Pengen banget ke Pecinan di Tangerang karena memang tertarik dengan Pecinan, seperti di Lasem, Surya Kencana, Glodok, dan beberapa tempat lain. Selain karena bangunan dan budaya yang khas, makanan di Pecinan biasanya enak.
Akhirnya kesampean ke sana karena pas banget Komunitas Historia Indonesia buka trip “Jejak Sejarah Cina Benteng” dan masih suasana Imlek. Banyak juga peminatnya dan gue kebagian di batch 2 dengan titik kumpul jam 9 pagi di Stasiun Tangerang.
Sejarah Cina Benteng
Setelah briefing singkat di stasiun, kami langsung jalan kaki ke destinasi pertama yaitu Masjid Jami Al-Ittihad, di sini dulunya lokasi benteng pada abad ke-17. Pendatang dari Cina sudah ada sejak abad ke-14 sebelum VOC datang dan tinggal di sekitar Pasar Lama sekitar benteng ini. Awalnya Cina Benteng merujuk pada orang yang tinggal di sekitar Benteng, namun sekarang Cina yang tinggal di Tangerang dikenal dengan Cina Benteng.
Kelenteng Boen Tek Bio
Melewati pasar tradisional dan Museum Benteng Heritage (yang belum buka) kami menuju ke Kelenteng Boen Tek Bio. Merupakan kelenteng tertua di Tangerang, dibangun pada tahun 1684. Cukup ramai pagi itu dengan orang sembahyang. Mereka sembahyang ke beberapa Dewa-Dewi seperti: Dewa Kesehatan, Dewi Laut, Dewa Langit, Dewa Bumi, dan lainnya.
Museum Benteng Heritage
Berlokasi di Jalan Cilame No. 18&20, RT.001/RW.004, tepatnya di dalam kawasan Pasar Lama. Museum ini baru buka jam 10 pagi, jadi dari Kelenteng Boen Tek Bio kami kembali ke arah pasar tradisional.
Sebuah bangunan lama dengan 3 bagian dengan 2 bagian yang sudah direnovasi dan 1 bagian masih dijadikan sebagai tempat tinggal. Lantainya menggunakan ubin terakota yang cukup eye catching. Bangunan ini dulunya milik keluarga Lao, kemudian 2 bagian dibeli dan dijadikan Museum Benteng Heritage oleh Bapak Udaya Halim, sejarawan yang dulu tinggal di sekitar Pasar Lama (Cina Benteng).

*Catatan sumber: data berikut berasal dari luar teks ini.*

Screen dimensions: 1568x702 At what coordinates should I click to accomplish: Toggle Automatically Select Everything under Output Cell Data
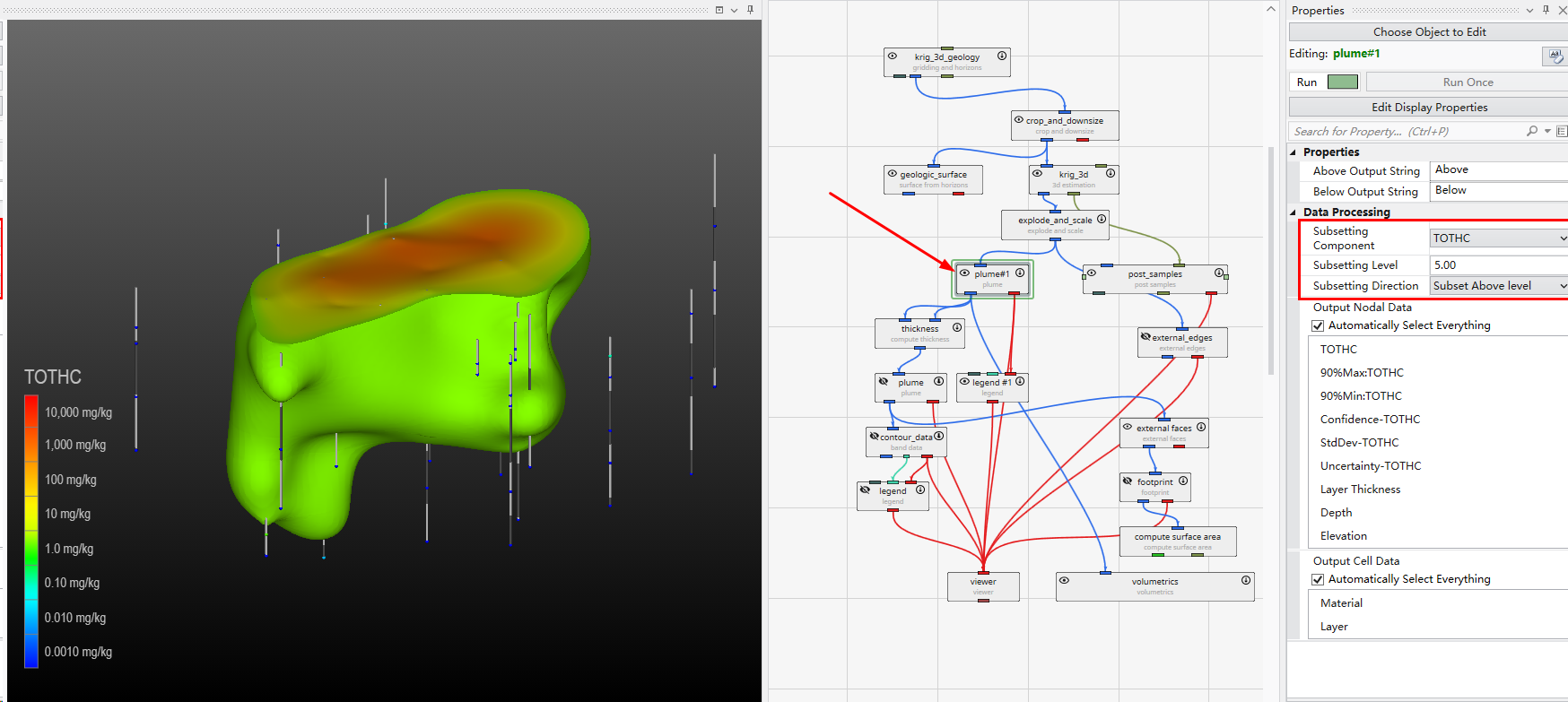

Pengunjung hanya diperbolehkan mengambil foto dan video di lantai 1, jadi di lantai 2 kami mendengarkan penjelasan guide tentang sejarah Museum dan Kecap Benteng. Foto lantai 2 museum bisa dilihat di website. Yang menarik adalah relief di bagian atas museum terbuat dari keramik.
Masjid Kalipasir
Selanjutnya menuju ke Masjid Kalipasir, bukti akulturasi budaya Cina dengan lokal. Salah satu keunikannya terletak pada ujung atap masjid yang berbentuk seperti mahkota berwarna emas. Di sekitar Masjid ada beberapa makam yang sudah rusak dan ditutup kain putih.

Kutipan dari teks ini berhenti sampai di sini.